The initiative is an element of a study by the Greek state agricultural institute Demeter to seek out out whether tropical fruits could help solve the country’s looming drought problem.
No miracle solution
It is about “finding new ways to address climate change and use it to our advantage,” says study leader Teresa Tzatzani.
“It’s hotter all year round now and that’s good for these plants,” she said.
Although avocados already grow on the island of Crete, scientists were unsure whether the tree would adapt to conditions on the Greek mainland.
And although mango trees require little or no rainfall, the last two winters have been unusually dry, Tzatzani noted.
This style of innovation is important to guard the sector from future climate disasters, said Antonis Paraskevopoulos, agriculture director of the Triphylia region.
But currently tropical fruits will not be a panacea.
Currently, only a dozen farmers are participating in this system and about 10 hectares of land are being cultivated.
And while it just isn’t intended to interchange local staples corresponding to olives or oranges, it could complement them, says Tzatzani, who desires to expand the experiment to other Greek regions.
Neighbouring countries are also battling similar problems. In Italy, Sicilian farmers have began growing mangos, bananas and papayas.
The Intergovernmental Panel on Climate Change (IPCC) estimates that heat waves and droughts will change into more frequent within the Mediterranean region, one among the “hotspots” of climate change.
A “bad year”?
Theodoros Dimitrakakis, one other Greek farmer participating within the initiative, estimates that it’s going to take years before tropical fruit cultivation becomes profitable in Greece.
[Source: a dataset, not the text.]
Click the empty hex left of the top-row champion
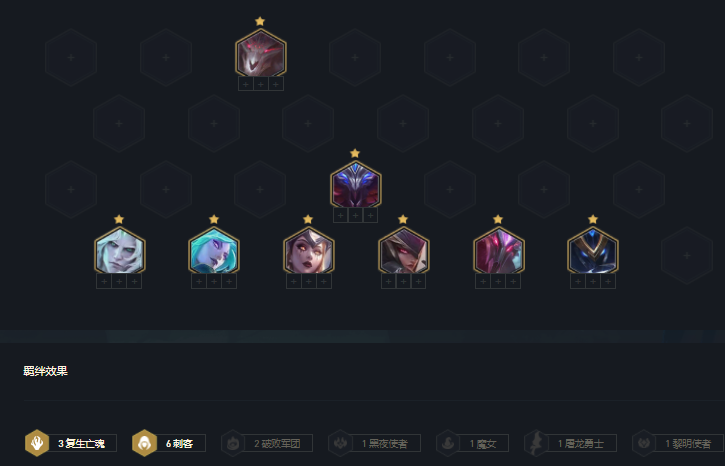Viewport: 725px width, 466px height. coord(166,57)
Despite his enthusiasm for the experiment, the 34-year-old says he cannot afford to devote all his time to it as his major source of income, the olive trees, requires all his attention.
His village, like many others in Greece, is usually without water for several hours throughout the day as a result of planned water shutdowns.
Last 12 months his olive yield was 60 percent below average, Dimitrakakis said.
Although he was an environmental activist during his student years, Dimitrakakis admits that he only recently realized that climate change would affect him so soon.
Now he hopes to persuade other local farmers, a few of whom prefer to consider that it was simply a “bad year”.